Sanctuary - Lynn Abbey [234]
The wine was Ilsigi; no Rankan god would claim it, though it was not unpleasant: a bit harsh, a bit rebellious—a good match for salt-sea air or a raw, winter’s night. Molin topped off his mug before he began the discussion.
“I have been watching you, Hakiem, since I arrived in Sanctuary—”
The single eyebrow became a bushy, worried arch, which Molin ignored.
“I have seen how the tales you tell spread through the city until they become the truths that everyone believes. I’ve seen, too, how you never tell a fully tragic tale, but always leave a glimmer of hope and justice for the ending. That, too, spreads through Sanctuary.”
Hakiem fussed with his empty mug, “The storyteller’s art—”
“Is optimism.” Molin reached across the table to replenish the storyteller’s wine. “And you are a master.” He tipped his mug. “Of storytelling and performance.
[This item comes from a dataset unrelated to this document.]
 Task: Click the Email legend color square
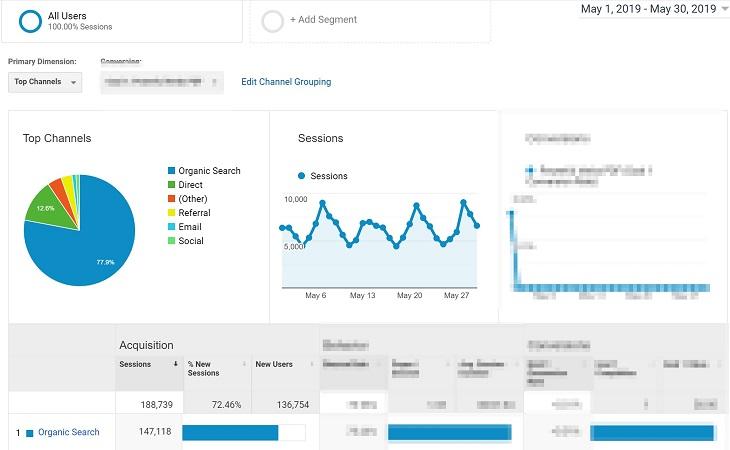(x=171, y=227)
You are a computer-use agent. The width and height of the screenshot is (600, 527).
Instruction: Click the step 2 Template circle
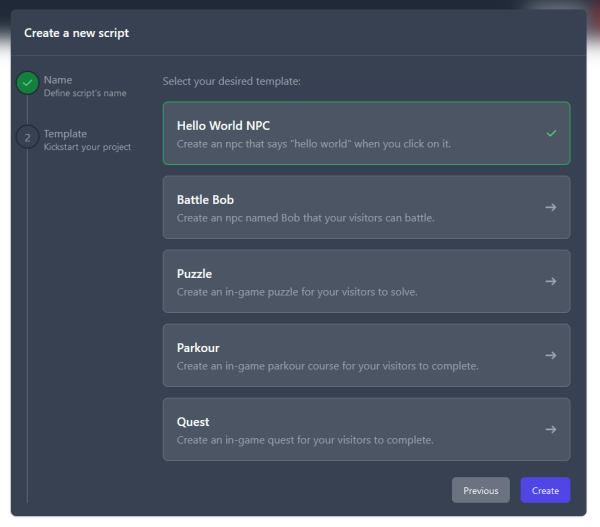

Though your listeners do not seem to realize it, they rarely hear the stories they request. They hear the stories you wish to tell. Do they not?”
“The art is more than telling, it’s listening. I hear what they want to hear; I tell them what needs to be told.”
“Exactly!” Molin crowed. This was going better than he’d dared hope. “What the denizens of this gods-forsaken city need to hear. And I propose to give you a stipend—two minted-in-Ranke soldats each week—and two more right now in earnest, if you will tell specific stories to Sanctuary’s denizens.” He pushed four soldats across the table.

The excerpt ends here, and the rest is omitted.